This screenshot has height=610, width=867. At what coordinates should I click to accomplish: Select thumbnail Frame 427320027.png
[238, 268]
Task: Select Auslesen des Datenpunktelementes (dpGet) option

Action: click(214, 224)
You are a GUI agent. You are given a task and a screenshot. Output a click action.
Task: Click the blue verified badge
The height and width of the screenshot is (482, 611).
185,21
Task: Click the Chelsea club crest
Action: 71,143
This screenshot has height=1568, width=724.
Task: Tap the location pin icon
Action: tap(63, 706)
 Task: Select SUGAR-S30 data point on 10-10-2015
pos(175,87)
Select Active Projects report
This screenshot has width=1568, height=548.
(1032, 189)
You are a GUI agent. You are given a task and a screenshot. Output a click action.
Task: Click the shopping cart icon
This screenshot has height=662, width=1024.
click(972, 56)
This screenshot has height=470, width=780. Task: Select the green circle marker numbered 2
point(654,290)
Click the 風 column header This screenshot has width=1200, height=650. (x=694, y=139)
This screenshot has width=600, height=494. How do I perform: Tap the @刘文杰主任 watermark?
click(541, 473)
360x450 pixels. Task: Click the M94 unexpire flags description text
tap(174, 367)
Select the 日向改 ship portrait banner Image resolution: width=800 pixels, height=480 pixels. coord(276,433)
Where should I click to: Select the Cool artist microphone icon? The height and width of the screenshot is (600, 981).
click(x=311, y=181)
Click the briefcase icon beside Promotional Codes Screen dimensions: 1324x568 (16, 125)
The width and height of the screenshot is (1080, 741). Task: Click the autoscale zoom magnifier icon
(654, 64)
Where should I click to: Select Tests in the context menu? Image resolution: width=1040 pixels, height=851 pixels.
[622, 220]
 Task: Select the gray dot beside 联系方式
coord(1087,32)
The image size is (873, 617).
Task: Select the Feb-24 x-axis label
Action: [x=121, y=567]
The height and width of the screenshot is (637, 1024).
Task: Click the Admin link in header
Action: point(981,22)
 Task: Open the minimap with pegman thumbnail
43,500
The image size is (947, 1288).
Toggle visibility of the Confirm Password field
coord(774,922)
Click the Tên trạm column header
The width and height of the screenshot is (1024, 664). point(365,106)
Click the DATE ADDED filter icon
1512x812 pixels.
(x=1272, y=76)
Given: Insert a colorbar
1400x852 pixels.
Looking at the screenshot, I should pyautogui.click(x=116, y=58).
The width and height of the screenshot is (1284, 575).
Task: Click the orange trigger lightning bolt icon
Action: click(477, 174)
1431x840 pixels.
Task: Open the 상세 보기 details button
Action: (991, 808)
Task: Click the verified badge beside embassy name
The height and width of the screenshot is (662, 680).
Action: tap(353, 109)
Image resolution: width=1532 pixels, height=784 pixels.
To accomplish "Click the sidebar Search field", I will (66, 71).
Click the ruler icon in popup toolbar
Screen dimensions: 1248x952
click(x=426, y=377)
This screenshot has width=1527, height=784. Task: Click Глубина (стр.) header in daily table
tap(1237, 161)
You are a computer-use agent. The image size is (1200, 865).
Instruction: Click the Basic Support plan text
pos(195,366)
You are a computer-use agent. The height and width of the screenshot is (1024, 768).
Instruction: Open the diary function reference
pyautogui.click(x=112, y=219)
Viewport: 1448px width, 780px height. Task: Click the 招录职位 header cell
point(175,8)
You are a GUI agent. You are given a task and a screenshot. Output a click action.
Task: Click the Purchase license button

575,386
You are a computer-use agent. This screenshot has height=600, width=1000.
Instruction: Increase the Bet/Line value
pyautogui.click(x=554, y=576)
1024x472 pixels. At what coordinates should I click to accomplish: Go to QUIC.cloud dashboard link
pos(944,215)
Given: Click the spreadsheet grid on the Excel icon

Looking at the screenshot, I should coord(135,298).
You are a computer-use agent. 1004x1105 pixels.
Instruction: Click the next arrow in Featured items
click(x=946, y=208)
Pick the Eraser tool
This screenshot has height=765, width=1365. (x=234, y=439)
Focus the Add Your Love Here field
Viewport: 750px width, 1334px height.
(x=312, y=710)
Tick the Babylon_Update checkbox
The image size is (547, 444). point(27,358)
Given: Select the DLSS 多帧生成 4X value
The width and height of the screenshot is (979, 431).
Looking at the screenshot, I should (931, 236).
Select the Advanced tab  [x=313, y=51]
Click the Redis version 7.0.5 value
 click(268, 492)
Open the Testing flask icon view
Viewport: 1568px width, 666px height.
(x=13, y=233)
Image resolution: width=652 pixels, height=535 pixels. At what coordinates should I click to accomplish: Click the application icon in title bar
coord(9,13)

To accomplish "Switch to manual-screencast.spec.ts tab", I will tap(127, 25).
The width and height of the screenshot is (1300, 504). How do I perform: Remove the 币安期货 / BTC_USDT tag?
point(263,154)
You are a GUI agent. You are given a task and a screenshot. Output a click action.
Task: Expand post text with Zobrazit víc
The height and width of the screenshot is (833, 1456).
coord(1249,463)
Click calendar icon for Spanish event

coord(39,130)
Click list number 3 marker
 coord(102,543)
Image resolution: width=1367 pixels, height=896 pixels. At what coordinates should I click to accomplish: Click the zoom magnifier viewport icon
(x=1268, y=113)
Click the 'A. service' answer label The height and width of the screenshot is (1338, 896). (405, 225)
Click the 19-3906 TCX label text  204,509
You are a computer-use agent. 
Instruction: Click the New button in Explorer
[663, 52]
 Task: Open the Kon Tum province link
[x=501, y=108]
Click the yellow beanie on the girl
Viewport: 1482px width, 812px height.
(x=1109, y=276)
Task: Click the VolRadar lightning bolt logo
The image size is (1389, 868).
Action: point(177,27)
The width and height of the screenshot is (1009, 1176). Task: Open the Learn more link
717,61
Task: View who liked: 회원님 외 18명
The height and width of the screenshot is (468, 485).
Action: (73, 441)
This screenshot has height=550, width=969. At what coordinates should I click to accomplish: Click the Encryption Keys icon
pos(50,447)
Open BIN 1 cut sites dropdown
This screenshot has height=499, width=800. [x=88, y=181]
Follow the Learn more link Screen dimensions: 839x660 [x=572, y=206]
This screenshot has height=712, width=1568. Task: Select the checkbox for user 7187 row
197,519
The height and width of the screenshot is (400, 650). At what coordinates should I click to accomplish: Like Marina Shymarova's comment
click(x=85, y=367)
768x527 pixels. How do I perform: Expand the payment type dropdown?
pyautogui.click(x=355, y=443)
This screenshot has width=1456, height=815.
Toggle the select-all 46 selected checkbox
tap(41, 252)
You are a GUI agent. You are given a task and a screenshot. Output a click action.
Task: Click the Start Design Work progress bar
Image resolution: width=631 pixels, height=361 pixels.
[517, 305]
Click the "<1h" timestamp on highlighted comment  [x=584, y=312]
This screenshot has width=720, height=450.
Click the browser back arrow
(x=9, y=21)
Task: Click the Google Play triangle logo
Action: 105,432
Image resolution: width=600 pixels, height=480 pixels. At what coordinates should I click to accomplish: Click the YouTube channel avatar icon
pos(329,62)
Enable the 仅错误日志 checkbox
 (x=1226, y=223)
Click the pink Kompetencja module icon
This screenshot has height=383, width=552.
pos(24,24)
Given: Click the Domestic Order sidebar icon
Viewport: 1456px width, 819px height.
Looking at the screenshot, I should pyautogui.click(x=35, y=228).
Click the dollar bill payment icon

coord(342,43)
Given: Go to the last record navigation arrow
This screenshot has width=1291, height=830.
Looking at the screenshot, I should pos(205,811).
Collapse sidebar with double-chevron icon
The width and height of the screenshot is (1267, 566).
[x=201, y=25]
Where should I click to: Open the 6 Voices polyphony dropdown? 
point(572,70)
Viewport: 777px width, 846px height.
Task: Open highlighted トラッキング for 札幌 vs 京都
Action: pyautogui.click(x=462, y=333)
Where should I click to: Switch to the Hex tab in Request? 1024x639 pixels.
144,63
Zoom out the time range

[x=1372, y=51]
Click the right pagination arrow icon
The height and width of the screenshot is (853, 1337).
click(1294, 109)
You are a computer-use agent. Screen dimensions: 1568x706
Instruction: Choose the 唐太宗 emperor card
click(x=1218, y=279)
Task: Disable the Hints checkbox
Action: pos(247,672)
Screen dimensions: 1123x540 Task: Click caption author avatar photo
——————
=== WHAT IS REQUIRED ===
From the entries above, return exactly the line containing "The width and height of the screenshot is (979, 431).", the line containing "Task: Expand post text with Zobrazit víc", and all lines between, and nothing else.

=== RESULT OF THE TASK ===
The width and height of the screenshot is (979, 431).
Looking at the screenshot, I should (931, 236).
Select the Advanced tab  [x=313, y=51]
Click the Redis version 7.0.5 value
 click(268, 492)
Open the Testing flask icon view
Viewport: 1568px width, 666px height.
(x=13, y=233)
Image resolution: width=652 pixels, height=535 pixels. At what coordinates should I click to accomplish: Click the application icon in title bar
coord(9,13)

To accomplish "Switch to manual-screencast.spec.ts tab", I will tap(127, 25).
The width and height of the screenshot is (1300, 504). How do I perform: Remove the 币安期货 / BTC_USDT tag?
point(263,154)
You are a GUI agent. You are given a task and a screenshot. Output a click action.
Task: Expand post text with Zobrazit víc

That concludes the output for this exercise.